Mantap, Indonesia Sabet Emas di Tiongkok dalam Kejuaraan Dunia Panjat Tebing

Aries Susanti Rahayu mengangkat kedua tangannya setelah naik di podium dan menjadi yang tercepat dalam kejuaraan dunia panjat tebing di Chongqing, Tiongkok. - Ist/PP FPTI
07 Mei 2018 16:17 WIB Kusnul Isti Qomah Olahraga Share :

Harianjogja.com, TIONGKOK-Atlet-atlet panjat tebing yang tergabung dalam tim nasional baru saja menorehkan prestasi membanggakan di Tiongkok.
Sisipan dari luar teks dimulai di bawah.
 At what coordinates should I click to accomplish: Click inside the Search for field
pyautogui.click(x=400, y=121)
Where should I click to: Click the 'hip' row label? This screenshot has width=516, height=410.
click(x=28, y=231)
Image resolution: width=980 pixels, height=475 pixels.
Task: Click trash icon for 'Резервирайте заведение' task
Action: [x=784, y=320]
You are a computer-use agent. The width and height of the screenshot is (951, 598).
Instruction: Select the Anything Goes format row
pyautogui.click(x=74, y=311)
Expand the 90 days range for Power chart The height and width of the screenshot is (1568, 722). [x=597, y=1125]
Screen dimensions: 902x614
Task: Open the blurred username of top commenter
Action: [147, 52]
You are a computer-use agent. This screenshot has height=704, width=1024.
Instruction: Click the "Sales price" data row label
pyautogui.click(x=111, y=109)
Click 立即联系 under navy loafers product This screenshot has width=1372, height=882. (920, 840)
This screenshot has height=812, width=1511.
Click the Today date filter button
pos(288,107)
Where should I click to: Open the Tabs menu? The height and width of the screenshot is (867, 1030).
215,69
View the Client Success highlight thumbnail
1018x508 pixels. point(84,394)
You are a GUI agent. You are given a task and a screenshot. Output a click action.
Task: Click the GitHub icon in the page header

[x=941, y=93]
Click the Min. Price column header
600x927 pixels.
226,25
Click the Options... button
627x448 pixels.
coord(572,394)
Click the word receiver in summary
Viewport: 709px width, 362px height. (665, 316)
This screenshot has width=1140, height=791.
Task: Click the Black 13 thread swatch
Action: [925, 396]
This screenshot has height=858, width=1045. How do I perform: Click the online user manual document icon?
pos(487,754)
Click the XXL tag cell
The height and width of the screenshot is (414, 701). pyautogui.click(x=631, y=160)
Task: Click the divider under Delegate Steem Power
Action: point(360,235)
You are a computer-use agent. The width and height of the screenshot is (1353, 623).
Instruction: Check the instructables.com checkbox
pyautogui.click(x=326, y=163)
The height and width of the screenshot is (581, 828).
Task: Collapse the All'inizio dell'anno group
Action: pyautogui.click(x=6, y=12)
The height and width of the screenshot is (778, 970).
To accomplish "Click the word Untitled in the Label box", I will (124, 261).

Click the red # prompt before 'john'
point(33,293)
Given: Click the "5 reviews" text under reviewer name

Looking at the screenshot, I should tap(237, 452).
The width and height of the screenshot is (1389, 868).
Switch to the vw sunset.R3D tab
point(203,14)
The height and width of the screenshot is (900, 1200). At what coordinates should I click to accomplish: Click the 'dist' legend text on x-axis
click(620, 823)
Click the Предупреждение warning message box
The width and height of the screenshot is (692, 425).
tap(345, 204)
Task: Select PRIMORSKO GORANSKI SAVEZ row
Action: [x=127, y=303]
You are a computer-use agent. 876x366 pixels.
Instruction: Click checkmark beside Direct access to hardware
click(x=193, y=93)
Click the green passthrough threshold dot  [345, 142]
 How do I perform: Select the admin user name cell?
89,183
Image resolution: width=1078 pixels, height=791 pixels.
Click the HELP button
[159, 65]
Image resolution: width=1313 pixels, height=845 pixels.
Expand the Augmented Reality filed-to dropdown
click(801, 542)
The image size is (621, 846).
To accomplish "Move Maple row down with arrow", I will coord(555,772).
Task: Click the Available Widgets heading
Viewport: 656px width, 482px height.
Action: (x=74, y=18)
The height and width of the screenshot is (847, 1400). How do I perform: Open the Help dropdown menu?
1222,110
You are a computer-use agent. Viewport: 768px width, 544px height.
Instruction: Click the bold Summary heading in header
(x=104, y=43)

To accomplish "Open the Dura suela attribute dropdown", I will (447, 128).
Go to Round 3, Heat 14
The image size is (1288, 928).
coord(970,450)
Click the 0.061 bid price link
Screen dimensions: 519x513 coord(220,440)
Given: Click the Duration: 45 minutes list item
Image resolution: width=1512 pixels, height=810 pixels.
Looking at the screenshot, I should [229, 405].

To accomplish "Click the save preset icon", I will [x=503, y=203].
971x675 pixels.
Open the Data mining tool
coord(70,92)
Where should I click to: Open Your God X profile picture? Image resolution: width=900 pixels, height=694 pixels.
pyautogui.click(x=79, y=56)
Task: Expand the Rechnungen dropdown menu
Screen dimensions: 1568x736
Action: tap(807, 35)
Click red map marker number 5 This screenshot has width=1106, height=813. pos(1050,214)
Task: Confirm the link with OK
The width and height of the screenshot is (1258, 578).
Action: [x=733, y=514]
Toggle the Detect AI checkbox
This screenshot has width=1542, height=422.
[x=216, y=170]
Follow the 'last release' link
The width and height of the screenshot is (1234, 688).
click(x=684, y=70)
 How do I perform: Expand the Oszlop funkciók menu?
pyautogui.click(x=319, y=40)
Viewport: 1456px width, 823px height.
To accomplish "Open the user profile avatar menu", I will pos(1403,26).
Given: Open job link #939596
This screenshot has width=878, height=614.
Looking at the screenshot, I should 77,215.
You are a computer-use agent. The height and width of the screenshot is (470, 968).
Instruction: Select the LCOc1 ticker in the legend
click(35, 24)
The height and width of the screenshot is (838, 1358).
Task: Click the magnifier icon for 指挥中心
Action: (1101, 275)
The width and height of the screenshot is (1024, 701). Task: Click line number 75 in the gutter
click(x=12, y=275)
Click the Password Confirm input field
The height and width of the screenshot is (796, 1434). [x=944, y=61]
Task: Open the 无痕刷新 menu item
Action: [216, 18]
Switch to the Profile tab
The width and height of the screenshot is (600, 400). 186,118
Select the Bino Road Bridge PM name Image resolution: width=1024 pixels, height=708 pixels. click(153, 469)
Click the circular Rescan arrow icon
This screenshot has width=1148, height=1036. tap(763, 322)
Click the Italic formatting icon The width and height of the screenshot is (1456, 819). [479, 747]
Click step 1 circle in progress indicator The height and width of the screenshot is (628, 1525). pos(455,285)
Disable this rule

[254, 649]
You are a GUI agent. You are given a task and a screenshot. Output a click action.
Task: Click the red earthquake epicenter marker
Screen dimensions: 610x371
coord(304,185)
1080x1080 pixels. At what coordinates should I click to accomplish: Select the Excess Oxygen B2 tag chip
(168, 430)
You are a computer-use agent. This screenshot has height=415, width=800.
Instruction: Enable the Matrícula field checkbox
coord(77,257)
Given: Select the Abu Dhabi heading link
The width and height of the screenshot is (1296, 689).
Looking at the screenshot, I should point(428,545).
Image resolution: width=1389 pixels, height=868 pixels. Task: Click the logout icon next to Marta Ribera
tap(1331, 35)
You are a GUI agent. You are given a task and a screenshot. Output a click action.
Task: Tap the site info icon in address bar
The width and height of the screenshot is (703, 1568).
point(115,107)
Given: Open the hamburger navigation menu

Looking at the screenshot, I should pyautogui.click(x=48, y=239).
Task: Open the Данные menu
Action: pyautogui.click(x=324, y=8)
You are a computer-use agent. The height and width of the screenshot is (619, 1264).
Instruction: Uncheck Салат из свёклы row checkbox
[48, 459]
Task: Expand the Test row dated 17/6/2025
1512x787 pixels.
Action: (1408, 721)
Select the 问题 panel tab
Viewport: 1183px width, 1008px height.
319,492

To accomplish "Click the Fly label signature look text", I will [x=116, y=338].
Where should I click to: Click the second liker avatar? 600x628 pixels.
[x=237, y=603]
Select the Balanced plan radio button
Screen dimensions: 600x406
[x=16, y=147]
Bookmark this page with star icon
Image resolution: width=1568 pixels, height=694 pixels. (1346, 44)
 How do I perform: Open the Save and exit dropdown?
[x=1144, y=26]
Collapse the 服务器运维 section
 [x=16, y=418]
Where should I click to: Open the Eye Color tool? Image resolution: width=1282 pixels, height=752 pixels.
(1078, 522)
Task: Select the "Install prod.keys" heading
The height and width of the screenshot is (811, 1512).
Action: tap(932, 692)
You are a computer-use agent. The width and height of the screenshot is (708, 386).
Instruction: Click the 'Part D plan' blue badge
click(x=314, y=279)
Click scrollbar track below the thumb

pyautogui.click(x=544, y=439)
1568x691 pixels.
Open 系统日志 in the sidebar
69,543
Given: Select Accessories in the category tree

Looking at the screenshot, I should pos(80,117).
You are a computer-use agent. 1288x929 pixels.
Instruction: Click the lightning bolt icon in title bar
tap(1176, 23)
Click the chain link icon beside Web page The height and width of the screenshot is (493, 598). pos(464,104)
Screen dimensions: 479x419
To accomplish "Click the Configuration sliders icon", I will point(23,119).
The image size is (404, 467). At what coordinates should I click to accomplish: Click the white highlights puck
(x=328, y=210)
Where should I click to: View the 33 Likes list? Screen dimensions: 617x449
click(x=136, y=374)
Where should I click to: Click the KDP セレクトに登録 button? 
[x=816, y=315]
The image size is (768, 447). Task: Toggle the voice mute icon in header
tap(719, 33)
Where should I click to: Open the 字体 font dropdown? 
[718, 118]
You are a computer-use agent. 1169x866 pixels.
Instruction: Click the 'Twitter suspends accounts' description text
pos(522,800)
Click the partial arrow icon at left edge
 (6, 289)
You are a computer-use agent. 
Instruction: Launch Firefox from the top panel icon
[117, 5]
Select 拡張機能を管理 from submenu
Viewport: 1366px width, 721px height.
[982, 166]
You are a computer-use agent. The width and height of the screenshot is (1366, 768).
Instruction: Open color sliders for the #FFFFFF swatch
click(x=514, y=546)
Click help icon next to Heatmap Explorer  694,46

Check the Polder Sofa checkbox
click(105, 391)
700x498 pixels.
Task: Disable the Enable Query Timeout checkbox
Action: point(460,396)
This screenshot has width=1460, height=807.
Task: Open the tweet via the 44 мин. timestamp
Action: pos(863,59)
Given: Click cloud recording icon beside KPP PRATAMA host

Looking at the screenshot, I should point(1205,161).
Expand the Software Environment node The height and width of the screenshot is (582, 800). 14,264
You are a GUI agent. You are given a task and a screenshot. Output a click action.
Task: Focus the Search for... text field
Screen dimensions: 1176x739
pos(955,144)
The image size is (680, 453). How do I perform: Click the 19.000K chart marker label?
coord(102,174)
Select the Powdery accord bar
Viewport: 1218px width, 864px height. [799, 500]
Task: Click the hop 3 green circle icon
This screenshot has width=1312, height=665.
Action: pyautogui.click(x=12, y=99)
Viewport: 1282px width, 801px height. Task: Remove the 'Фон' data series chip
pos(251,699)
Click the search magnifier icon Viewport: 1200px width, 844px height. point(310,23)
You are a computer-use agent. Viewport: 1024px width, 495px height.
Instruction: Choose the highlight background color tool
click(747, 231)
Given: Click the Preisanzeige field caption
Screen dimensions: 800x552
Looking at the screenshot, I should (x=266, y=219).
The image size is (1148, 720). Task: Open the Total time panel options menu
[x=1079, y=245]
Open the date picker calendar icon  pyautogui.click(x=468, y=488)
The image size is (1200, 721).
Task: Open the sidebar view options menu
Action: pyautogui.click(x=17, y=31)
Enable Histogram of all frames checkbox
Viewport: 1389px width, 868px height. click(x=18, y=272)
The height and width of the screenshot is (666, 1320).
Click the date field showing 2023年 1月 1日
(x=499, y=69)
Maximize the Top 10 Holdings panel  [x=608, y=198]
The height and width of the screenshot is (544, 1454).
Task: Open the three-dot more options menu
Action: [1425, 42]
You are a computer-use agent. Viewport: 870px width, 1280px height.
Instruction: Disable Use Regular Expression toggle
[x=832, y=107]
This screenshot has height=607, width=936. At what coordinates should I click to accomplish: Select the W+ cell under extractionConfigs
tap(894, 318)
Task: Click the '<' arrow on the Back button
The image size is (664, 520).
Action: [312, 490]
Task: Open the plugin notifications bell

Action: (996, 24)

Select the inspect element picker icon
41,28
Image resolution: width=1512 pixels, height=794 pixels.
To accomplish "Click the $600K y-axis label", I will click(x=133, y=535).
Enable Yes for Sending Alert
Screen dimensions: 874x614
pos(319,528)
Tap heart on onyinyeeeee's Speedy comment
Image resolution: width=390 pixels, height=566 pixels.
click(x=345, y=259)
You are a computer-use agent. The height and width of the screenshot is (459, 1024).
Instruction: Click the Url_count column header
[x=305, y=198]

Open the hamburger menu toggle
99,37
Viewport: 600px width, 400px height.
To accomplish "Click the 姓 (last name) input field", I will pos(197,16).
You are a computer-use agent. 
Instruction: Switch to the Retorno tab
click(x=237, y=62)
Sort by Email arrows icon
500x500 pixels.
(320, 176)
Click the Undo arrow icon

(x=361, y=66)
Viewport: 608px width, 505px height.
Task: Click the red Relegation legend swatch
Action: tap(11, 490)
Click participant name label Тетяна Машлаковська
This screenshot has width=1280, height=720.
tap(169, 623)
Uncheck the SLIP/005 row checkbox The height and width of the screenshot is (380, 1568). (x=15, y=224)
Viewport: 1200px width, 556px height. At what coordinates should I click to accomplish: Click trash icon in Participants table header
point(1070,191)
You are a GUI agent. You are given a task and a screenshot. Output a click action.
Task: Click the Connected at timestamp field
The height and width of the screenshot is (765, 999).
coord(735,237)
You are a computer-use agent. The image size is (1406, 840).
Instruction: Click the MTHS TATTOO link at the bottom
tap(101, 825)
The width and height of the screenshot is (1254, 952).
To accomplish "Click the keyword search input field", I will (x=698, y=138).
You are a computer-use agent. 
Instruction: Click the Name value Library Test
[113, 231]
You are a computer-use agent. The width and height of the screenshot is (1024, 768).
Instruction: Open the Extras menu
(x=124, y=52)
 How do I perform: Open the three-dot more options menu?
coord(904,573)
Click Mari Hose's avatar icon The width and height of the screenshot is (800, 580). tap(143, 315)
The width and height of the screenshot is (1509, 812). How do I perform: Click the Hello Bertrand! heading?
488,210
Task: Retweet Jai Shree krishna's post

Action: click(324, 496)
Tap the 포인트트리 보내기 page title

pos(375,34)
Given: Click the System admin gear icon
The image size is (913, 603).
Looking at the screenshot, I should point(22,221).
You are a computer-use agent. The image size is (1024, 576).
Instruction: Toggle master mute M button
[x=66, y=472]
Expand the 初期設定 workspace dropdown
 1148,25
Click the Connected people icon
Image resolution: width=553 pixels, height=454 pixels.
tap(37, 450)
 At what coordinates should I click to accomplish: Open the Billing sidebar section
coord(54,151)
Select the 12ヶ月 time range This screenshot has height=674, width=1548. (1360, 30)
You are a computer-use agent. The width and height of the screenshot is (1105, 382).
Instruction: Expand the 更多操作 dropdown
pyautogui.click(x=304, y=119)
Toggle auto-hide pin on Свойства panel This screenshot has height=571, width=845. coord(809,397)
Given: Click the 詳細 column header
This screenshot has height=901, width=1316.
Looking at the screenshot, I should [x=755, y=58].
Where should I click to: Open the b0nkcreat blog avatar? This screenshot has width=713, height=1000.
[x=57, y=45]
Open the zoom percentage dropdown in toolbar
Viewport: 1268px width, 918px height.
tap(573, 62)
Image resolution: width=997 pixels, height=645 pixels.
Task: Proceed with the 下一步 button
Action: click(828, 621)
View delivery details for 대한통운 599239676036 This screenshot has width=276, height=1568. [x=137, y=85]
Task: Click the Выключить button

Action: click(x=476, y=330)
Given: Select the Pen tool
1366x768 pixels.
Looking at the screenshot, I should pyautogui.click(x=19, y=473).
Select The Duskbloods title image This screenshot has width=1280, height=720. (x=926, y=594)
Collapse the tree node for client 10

Indonesia mampu menyabet tiga medali sekaligus yakni emas, perak, dan perunggu dalam nomor speed world record IFSC World Cup Chongqing, Tiongkok, Minggu (6/5/2018).

Dalam rilis yang diterima Harianjogja.com, Senin (7/5/2018), medali emas disumbangkan Aries Susanti Rahayu untuk nomor speed world record. Dalam babak final, ia mengalahkan Elena Timofeeva dari Rusia dengan catatan waktu 7,51 detik, sedangkan Elena 9,01 detik. Medali emas ini sekaligus menjadi yang pertama bagi Indonesia sejak nomor speed world record dipertandingkan pada 2007 silam.

Medali perak dipersembahkan Aspar Jaelolo. Aspar Jaelolo gagal menyabet emas di detik-detik terakhir. Ketika akan menyentuh puncak, ia agak terpeleset. Alhasil, lawannya, Dmitrii Timofeev dari Rusia mengambil kesempatan. Dmitrii menang dengan catatan waktu 5,76 detik, sedangkan Aspar 6,80 detik.

Adapun medali perunggu dipersembahkan Puji Lestari yang dalam partai perebutan juara ketiga nomor speed world record perorangan putri, menorehkan waktu 8,11 detik. Ia mengalahkan Anna Tsysannova dari Rusia yang gagal meraih puncak karena terpeleset.

Sementara itu, untuk penentuan juara ketiga nomor speed perorangan putra, Darryil Boldyrev dari Ukraina menang tipis atas Jin Xin Li dari Tiongkok. Darryil menorehkan waktu 5,73 detik, sedangkan Jin Xin Li 5,88 detik.

Indonesia tampil dominan dalam final nomor speed world record baik perorangan putra maupun putri. Dari 14 atlet yang turut bertanding, sembilan di antaranya masuk final. Dominasi ini juga dicuitkan akun twitter resmi International Federation of Sport Climbing (IFSC).

Ketua Umum Pengurus Pusat Federasi Panjat Tebing Indonesia (FPTI) Faisol Riza sendiri menyambut gembira kemenangan atlet-atlet di Chongqing, Tiongkok. Menurut Riza, ini adalah momentum yang mengubah sejarah panjat tebing Indonesia.

"Saya nangis, Mas. Terharu. Nggak bisa berkata-kata," ungkap Riza.